Paulo Coelho*

Apesar de ter sido vetado pelo prefeito Eugênio Vilela o projeto de Lei 166/2018, de autoria da vereadora Joice Alvarenga, após a derrubada do veto em sessão ordinária do dia 9 de julho e com o fim do prazo legal, resultou na Lei 5306/2018, promulgada na sexta-feira passada (13), pelo presidente do Legislativo, o vereador Evandro Donizeth da Cunha (Piruca).
Como publicado na semana passada, com exclusividade pelo Nova Imprensa, o Executivo, mantendo seu posicionamento anterior, pretende ingressar no Judiciário com uma ação para anular a Lei, por entender que ela trará ônus para o caixa do município.

Relembrando
A proposta de Joice Alvarenga foi levada à apreciação do plenário na reunião de 4 de junho e foi aprovada por unanimidade. O objetivo da vereadora ao apresentar o projeto foi o de acabar com cobranças sem aviso prévio aos contribuintes devedores e evitar possíveis injustiças, como cobranças a pessoas que estão adimplentes.

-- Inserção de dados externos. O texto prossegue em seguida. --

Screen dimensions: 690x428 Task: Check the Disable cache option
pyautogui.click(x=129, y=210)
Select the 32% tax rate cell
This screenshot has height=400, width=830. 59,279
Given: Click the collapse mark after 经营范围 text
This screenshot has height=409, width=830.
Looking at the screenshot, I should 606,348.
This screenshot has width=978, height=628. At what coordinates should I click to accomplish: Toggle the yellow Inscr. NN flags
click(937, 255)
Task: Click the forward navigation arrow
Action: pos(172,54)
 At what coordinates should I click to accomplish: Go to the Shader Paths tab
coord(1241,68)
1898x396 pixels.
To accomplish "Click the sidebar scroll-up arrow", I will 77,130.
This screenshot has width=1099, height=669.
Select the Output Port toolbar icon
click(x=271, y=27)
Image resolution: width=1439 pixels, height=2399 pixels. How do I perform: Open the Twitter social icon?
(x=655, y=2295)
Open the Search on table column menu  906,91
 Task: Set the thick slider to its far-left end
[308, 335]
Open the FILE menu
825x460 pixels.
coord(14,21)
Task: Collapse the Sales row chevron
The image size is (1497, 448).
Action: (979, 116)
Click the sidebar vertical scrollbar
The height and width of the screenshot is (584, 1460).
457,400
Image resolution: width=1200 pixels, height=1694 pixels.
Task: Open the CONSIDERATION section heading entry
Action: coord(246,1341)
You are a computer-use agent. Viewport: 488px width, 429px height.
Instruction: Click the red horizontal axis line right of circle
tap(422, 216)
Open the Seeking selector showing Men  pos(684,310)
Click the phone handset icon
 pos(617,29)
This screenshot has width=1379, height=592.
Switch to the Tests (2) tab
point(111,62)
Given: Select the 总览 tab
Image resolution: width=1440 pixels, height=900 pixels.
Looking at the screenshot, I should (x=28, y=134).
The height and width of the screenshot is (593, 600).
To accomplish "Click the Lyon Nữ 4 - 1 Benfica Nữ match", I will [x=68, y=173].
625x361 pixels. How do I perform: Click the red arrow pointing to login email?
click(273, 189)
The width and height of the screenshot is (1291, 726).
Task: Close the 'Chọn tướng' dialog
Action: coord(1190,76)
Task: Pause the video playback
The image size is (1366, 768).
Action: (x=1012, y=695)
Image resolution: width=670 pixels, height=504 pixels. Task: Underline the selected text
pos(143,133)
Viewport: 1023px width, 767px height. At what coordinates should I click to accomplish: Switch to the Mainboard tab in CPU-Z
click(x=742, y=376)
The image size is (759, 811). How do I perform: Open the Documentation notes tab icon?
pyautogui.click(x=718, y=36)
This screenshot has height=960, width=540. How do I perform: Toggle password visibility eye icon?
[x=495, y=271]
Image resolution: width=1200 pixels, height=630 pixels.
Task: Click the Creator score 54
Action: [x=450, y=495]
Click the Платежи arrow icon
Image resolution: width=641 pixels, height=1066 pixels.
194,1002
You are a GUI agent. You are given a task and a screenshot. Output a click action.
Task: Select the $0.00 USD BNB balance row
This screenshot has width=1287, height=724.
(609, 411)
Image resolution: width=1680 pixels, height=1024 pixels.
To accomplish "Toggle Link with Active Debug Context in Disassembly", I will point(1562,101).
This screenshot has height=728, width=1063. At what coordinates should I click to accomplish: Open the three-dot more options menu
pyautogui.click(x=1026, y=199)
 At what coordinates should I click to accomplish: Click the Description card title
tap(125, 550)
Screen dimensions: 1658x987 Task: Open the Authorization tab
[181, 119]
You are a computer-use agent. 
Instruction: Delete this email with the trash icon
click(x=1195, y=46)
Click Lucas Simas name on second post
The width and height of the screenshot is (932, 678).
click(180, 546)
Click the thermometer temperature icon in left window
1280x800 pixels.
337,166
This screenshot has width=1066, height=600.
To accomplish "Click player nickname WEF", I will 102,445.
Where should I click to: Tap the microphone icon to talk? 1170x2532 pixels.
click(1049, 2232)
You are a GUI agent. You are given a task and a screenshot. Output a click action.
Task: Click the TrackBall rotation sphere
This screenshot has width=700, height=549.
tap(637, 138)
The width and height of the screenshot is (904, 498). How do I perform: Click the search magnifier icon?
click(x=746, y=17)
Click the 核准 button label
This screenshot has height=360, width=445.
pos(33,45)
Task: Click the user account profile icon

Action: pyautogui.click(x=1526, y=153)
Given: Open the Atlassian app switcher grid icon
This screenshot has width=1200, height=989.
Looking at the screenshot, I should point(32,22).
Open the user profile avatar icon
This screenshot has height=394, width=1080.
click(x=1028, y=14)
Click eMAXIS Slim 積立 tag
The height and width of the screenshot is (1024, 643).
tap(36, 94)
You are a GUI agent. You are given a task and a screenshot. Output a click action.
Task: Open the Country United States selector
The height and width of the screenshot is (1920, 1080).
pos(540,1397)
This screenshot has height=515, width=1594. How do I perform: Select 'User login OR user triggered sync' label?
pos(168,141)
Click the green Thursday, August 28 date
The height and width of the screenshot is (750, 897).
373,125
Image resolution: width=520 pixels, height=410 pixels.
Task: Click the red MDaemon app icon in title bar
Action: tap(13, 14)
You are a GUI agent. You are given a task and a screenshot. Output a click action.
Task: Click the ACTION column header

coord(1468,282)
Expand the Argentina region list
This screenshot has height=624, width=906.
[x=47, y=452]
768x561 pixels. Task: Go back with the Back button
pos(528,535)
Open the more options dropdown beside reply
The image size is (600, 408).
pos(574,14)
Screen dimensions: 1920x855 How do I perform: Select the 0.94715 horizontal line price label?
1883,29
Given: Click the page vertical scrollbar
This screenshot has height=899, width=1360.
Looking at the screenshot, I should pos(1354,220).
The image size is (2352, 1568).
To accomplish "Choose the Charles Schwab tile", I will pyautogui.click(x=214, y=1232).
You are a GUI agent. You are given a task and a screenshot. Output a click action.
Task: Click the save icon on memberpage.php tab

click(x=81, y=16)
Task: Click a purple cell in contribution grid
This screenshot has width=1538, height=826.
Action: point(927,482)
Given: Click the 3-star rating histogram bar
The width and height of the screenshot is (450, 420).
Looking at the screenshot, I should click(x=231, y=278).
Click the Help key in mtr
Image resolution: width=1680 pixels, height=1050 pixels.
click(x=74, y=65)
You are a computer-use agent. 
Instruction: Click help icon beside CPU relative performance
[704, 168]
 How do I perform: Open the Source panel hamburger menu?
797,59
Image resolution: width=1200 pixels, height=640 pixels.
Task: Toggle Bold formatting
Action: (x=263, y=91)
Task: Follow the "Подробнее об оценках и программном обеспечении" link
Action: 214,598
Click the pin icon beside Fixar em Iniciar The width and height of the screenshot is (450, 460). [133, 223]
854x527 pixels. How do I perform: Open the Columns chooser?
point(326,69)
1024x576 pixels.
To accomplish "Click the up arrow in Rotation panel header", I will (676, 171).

Em sua fala durante a discussão do projeto em plenário, Joice disse: “Chegou ao conhecimento desta Casa de Leis que as cobranças pelo protesto ou pela execução judicial realizadas pela atual administração municipal têm surpreendido os contribuintes devedores, que alegam não terem recebido notificação prévia da dívida, para, antes dessas ações, terem a oportunidade de quitar seus débitos com o município. Mais preocupante que isso, há casos de cobrança indevida, quando o contribuinte se encontra, na realidade, adimplente”.

Ponto principal da lei
O ponto principal do projeto obriga a Secretaria Municipal de Fazenda a comunicar previamente ao devedor sobre a sua situação de inadimplência com o fisco municipal, fixando o prazo de 30 dias para o devedor quitar sua dívida, antes que seja ajuizada a cobrança por meio de protesto ou de ação judicial.

Sobre a tramitação
O projeto foi apresentado pela vereadora no dia 7 de maio e após ser analisado por uma Comissão Especial, nomeada pelo presidente Evandro Donizeth/PSL (Piruca), por meio da Portaria 52/2018 de 28 de maio, recebeu o parecer favorável dos três membros da referida comissão formada por Flávio Martins/PSC, Flávio Couto/PSC e Cabo Cunha/PMN.
Submetido à votação em plenário, na mesma data em que recebeu parecer favorável, o projeto foi aprovado por unanimidade e seguiu, como de costume, para a sanção do prefeito.

O veto
Em 15 de junho, por meio da mensagem nº 82/2018, o Eugênio Vilela comunicou à Câmara sobre a impossibilidade de sancionar a lei.
Dentre as justificativas apresentadas, a administração municipal afirmou que o conteúdo de tal projeto (matéria tributária) cabe apenas ao Executivo e que a proposta traria despesas ao município, sem especificar a fonte de custeio.

Analisando o veto
Piruca nomeou nova Comissão Especial composta pelos vereadores, Cabo Cunha/PMN (presidente); Flávio Martins (relator) e Marcelo Fernandes/PCdoB (membro) que analisou o veto.
A comissão concluiu pela derrubada do veto, posição seguida pelo plenário em votação cujo placar foi de 9 a 1. Apenas o vereador Mauro César se mostrou favorável à manutenção do veto. O presidente do Legislativo, de acordo com o Regimento, também votou, acompanhando os demais vereadores que optaram pela derrubada.